Research Article: The Nanomechanical Properties of Lactococcus lactis Pili Are Conditioned by the Polymerized Backbone Pilin

Date Published: March 24, 2016

Publisher: Public Library of Science

Author(s): Mickaël Castelain, Marie-Pierre Duviau, Alexis Canette, Philippe Schmitz, Pascal Loubière, Muriel Cocaign-Bousquet, Jean-Christophe Piard, Muriel Mercier-Bonin, Etienne Dague.


Pili produced by Lactococcus lactis subsp. lactis are putative linear structures consisting of repetitive subunits of the major pilin PilB that forms the backbone, pilin PilA situated at the distal end of the pilus, and an anchoring pilin PilC that tethers the pilus to the peptidoglycan. We determined the nanomechanical properties of pili using optical-tweezers force spectroscopy. Single pili were exposed to optical forces that yielded force-versus-extension spectra fitted using the Worm-Like Chain model. Native pili subjected to a force of 0–200 pN exhibit an inextensible, but highly flexible ultrastructure, reflected by their short persistence length. We tested a panel of derived strains to understand the functional role of the different pilins. First, we found that both the major pilin PilB and sortase C organize the backbone into a full-length organelle and dictate the nanomechanical properties of the pili. Second, we found that both PilA tip pilin and PilC anchoring pilin were not essential for the nanomechanical properties of pili. However, PilC maintains the pilus on the bacterial surface and may play a crucial role in the adhesion- and biofilm-forming properties of L. lactis.

Partial Text

Many bacteria, especially pathogens, produce long polymeric cell-surface organelles, called pili, that initiate bacterial attachment to host tissues, facilitating colonization and invasion [1–3]. The biogenesis, structure, and properties of these extended hair-like structures are well characterized in Gram-negative bacteria, especially for type 1, IV and P pili [1–5]. In contrast, pilus-like structures on the surface of Gram-positive bacteria were first detected in the 1960’s in Corynebacterium renale by electron microscopy [6] but have only recently been characterized at the molecular level [7]. A number of studies has reported the occurrence of filamentous structures in Gram-positive bacteria (see, for example, ref. [8] for review) and demonstrated significant morphological and structural differences between the pili of Gram-positive and Gram-negative bacteria [9,10]. A generic model for the assembly of pili in Gram-positive bacteria [7,11] has proposed that they are assembled from hundreds of copies of a single major pilin that forms the shaft along with one or two ancillary pilins i.e. an adhesive pilin located at the pilus tip and an anchoring pilin at the base of the pilus. Pilin subunits are secreted extracellularly and are assembled linearly by a pilus-specific class C-sortase, a transpeptidase that links the C-terminus of one subunit to the amino side chain of a lysine residue from the next pilin subunit through a covalent isopeptide bond [7,12]. Once a pilus is assembled, another sortase (usually a housekeeping sortase) ligates the anchoring pilin to an amino group of the cell wall peptidoglycan [13], highlighting the fact that these pili are entirely covalent assemblies. This architecture, typical of Gram-positive sortase-assembled pili, has been reported for several pathogens, such as Streptococcus agalactiae [14], Streptococcus pyogenes [15] or Streptococcus pneumoniae [16]. In contrast, data available for pili of non-pathogenic Gram-positive bacteria, such as Lactic Acid Bacteria (LAB), are scarce and restricted to Lactobacillus rhamnosus GG pili consisting of 1-μm long linear ultrastructures, resulting from the assembly of several copies of major pilin SpaA along with ancillary pilins [17]. The distribution of the SpaC ancillary pilin along the shaft confers the ability of the L. rhamnosus GG pilus to adhere via several attachment sites [18,19].

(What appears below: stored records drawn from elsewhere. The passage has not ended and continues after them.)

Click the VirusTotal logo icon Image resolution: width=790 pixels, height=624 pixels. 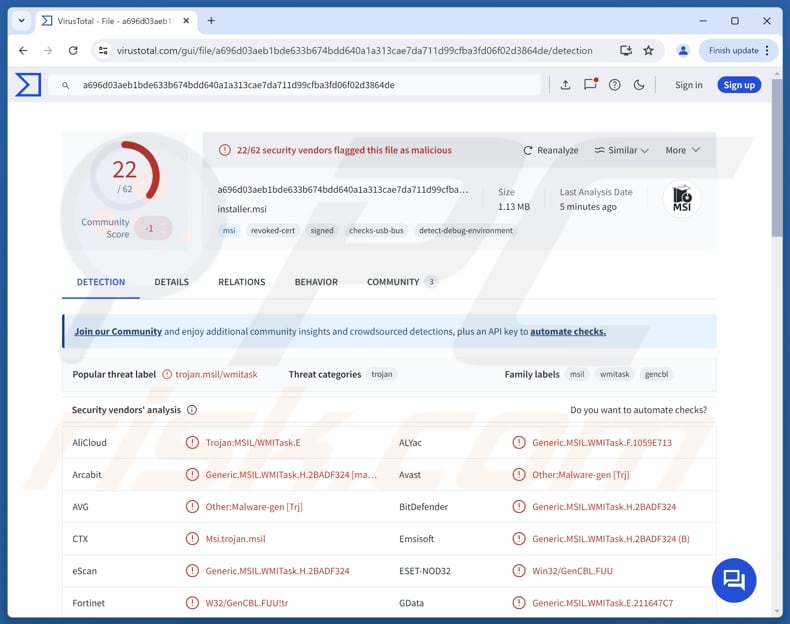click(x=28, y=85)
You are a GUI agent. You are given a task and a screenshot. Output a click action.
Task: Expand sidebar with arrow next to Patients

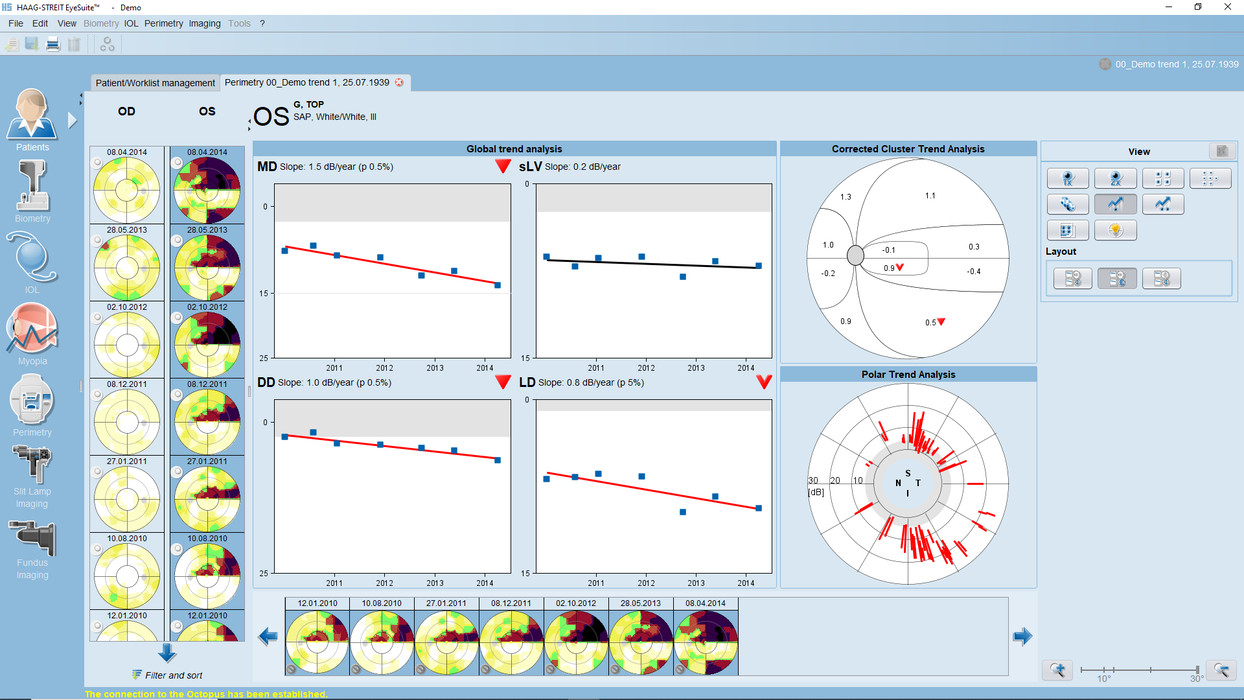coord(72,120)
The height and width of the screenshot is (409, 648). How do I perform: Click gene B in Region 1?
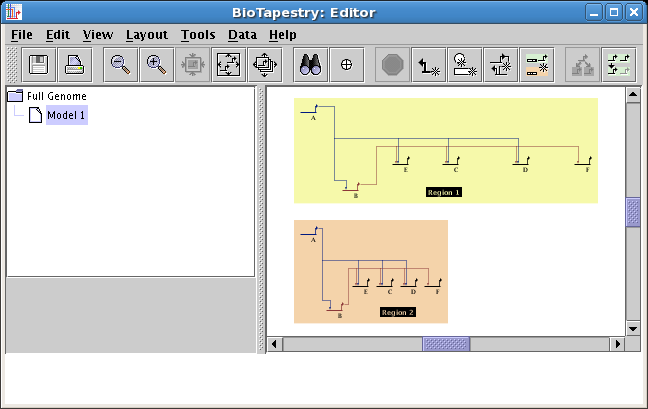(x=351, y=187)

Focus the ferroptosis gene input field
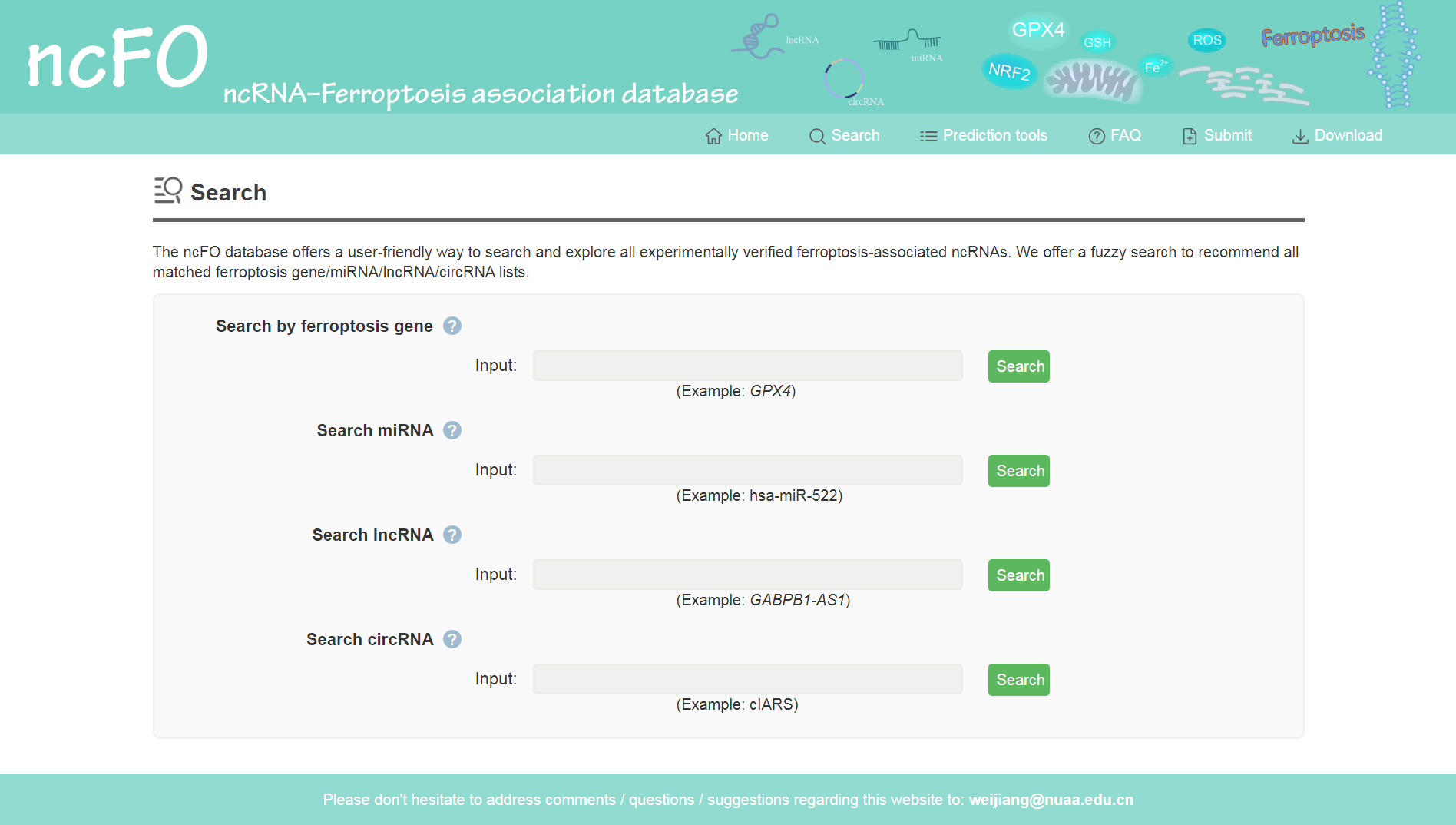click(x=748, y=366)
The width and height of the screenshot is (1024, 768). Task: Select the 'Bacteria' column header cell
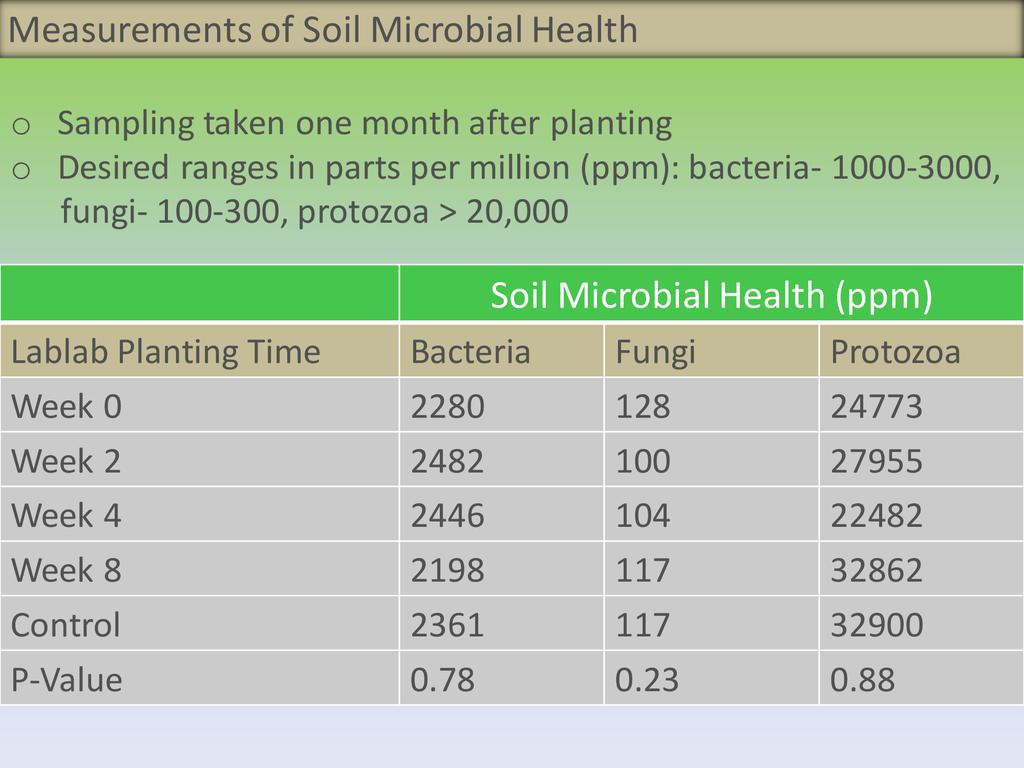coord(471,352)
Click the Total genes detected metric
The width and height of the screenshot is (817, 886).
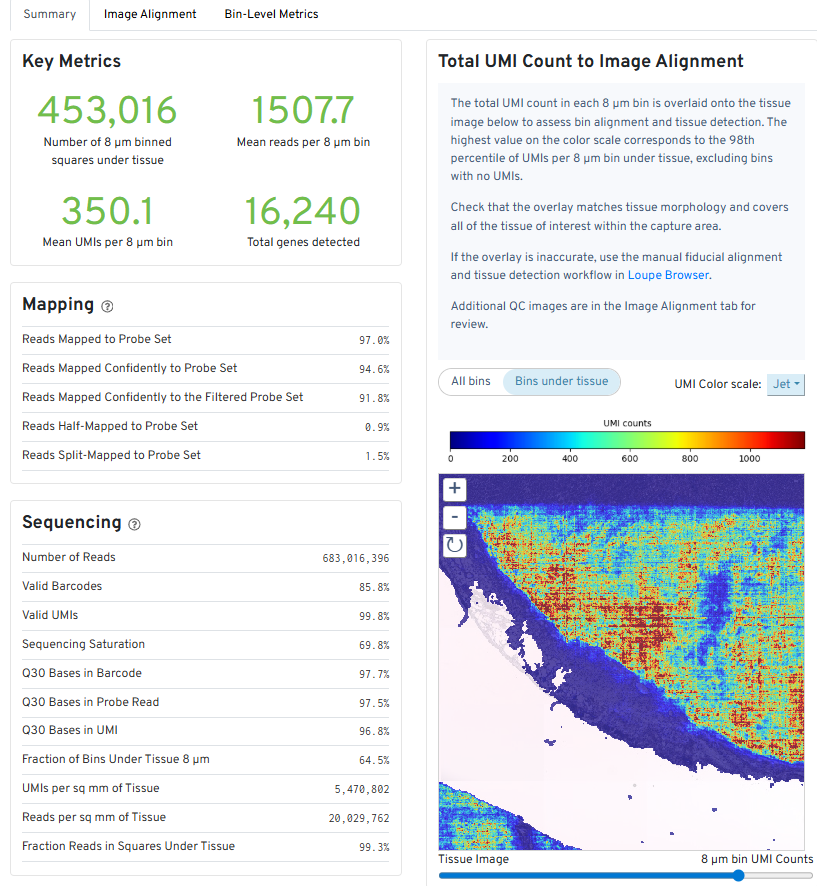coord(303,211)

We analyzed the persistence length of pili produced by L. lactis reflecting their morphological and biomechanical properties. We have proposed a technical and analytical methodology to provide a reliable interpretation of certain aspects of their structural/nanomechanical relationship. This methodology consisted of using Force-Measuring Optical Tweezers to apply minute forces on several pili until some detached leaving a single pilus, followed by the exploitation of an experimental procedure, i.e. directly at the single-pilus scale using an interaction-screening protein (bovine serum albumin). Our methodology allowed us to investigate the functionality of the different pilins needed to form a pilus. We have clearly established the combined role exerted by sortase C and the backbone pilin PilB. In contrast, the tip pilin PilA was shown to be nonessential for pilus nanomechanics.